No polo oposto, apesar dos resultados da sondagem eu temo que não tardará a presenciarmos o ressurgimento do Bloco das franjas descontentes do PS, apesar de pressagiar que a quantidade de greves organizadas pelo MAIS possa criar um cisma na nova esquerda, dificilmente evidenciado pelas sondagens, se a degradação prosseguir, que é o mais provável, e se a astúcia da divisão do eleitorado servir aos interesses de alguns.

Em suma, a tendência na óptica de alguém que julga que é na direita que se encontra o bom futuro de Portugal, aparentemente é animadora. Mas pela natureza facciosa e sobreposição de eleitorado pretendido, não estou certo, apesar de não desejar Ventura maneta, que um arranjo à direita tivesse no prazo de quatro anos a estabilidade necessária para formar governo ou pelo menos um que durasse o suficiente para apresentar as reformas manifestamente necessárias.

As variáveis são instáveis, os interesses próprios dos partidos parecem-me excessivamente conflituantes e receio que constantemente se tentassem canibalizar por mérito das acções, o que mais cedo do que tarde, se demonstraria inviável.
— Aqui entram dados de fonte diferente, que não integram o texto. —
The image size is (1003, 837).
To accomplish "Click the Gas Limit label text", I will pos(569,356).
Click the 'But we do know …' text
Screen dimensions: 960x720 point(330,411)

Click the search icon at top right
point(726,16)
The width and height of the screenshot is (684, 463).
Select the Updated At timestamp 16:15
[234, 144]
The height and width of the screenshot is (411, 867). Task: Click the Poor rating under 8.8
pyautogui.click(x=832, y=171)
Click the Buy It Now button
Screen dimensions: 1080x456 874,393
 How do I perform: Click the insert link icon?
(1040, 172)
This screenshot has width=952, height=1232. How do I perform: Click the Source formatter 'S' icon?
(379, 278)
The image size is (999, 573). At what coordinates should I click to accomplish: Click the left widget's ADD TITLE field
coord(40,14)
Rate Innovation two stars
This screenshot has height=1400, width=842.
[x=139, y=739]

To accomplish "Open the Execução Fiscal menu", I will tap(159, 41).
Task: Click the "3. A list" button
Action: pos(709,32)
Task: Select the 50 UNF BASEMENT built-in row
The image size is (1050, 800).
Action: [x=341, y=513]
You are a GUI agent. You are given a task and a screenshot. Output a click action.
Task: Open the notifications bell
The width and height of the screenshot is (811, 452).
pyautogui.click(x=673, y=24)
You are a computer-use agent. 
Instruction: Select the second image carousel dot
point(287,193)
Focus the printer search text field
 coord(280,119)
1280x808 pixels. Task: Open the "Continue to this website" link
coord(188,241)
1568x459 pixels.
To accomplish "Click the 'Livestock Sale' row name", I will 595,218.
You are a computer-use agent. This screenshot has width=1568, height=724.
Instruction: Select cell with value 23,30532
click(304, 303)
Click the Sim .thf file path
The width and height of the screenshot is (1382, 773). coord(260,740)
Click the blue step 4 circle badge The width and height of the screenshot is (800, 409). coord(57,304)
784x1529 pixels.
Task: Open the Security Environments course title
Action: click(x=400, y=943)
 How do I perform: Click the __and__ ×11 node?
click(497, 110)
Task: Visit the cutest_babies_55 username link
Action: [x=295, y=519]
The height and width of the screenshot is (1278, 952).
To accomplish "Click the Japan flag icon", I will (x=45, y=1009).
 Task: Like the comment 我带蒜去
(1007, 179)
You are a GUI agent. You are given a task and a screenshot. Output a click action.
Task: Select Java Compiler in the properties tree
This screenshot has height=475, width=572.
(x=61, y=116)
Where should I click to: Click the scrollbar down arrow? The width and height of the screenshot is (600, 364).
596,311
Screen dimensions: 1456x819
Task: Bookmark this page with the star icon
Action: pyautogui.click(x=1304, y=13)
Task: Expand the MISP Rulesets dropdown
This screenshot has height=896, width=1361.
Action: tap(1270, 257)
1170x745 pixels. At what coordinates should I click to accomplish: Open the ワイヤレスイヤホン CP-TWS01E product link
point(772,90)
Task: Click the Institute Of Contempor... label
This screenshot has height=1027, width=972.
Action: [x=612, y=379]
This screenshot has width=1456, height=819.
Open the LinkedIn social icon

Espero estar errado, mas a minha melhor aposta para um governo funcional à direita seria a 8 anos quando houver clareza de hegemonia no espectro ou o abraço socialista for incomumente apertado que requeira uma frente comum ou ainda pela inércia exaustiva de um centrão que leve o actual sistema aos seus limites. Ainda não é tempo de tirar conclusões, mas reais soluções no presente receio que sejam praticamente nulas.